EXERCISE DETAILS:
Would you give the number of lines below in which the string "This" appears? Nothing else is needed.

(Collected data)
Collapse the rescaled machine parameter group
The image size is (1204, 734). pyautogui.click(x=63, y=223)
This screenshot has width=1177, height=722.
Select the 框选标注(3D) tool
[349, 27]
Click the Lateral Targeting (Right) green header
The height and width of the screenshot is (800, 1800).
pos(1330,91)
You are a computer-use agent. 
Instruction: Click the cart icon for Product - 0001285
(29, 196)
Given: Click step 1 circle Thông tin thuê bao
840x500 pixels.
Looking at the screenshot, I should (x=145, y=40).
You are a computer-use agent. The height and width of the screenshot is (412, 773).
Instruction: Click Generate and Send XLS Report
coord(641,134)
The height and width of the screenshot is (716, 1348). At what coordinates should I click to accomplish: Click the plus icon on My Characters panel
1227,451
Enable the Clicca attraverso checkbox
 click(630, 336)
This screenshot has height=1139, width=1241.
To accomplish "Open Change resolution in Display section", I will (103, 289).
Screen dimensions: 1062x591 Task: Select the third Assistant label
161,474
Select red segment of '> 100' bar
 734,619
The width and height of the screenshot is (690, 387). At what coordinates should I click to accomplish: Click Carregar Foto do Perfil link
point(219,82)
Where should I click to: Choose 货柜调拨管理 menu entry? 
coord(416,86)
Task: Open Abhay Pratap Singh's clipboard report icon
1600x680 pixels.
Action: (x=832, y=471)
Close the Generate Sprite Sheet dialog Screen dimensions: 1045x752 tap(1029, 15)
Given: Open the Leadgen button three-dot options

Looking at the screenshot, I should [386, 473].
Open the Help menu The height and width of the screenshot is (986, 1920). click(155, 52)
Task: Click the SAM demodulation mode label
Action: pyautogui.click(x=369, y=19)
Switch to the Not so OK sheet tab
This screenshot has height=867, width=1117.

RESPONSE:
3